Chapter Forty-One Simran

Chapter Forty-One

Simran

The snow is falling. I’m going to see her. Wish me luck.

Source: Letter from Vina Patel to Hari Patel

There were no kings and queens upon the Isle.

Perhaps that would not always be the case, but for now the Isle was free of monarchs and archivists alike.

In the Tower, as golden autumn swept in, turning the sky dove gray and pelting the city with rain diamond-sharp with cold, Simran and the librarians cared for books freed from their inky chains.

The librarians cataloged and organized, as Simran sewed and glued and mended fragile tomes.

Simran carried out her work by a window with the shutters open to the air, so she could feel the freeing bite of cold, and stare down at London as it changed.

She watched it ripple and shift hue and depth like the silver sea.

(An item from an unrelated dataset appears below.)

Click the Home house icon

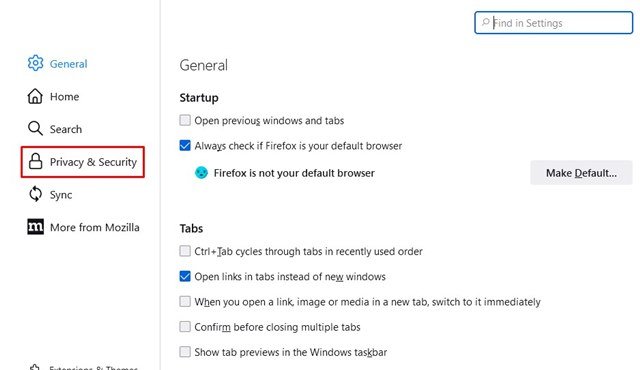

Woodlands sprouted from nowhere, then withered away.

Once, bombs ricocheted across the city, and carried with them the grief-scent of a tale that made even Cora weep.

She left to visit Vaughan after that for a month, welcoming the forest, its familiar enchantments and terrors, safer than the new tales sweeping over the land. Simran remained.

Hari came to visit her, Galath his shadow. But Vina did not.

“You told her not to,” Hari said, when Simran finally kicked through her own pride and found a way to question it. “She took that seriously, Sim. Did you think she’d ignore you?”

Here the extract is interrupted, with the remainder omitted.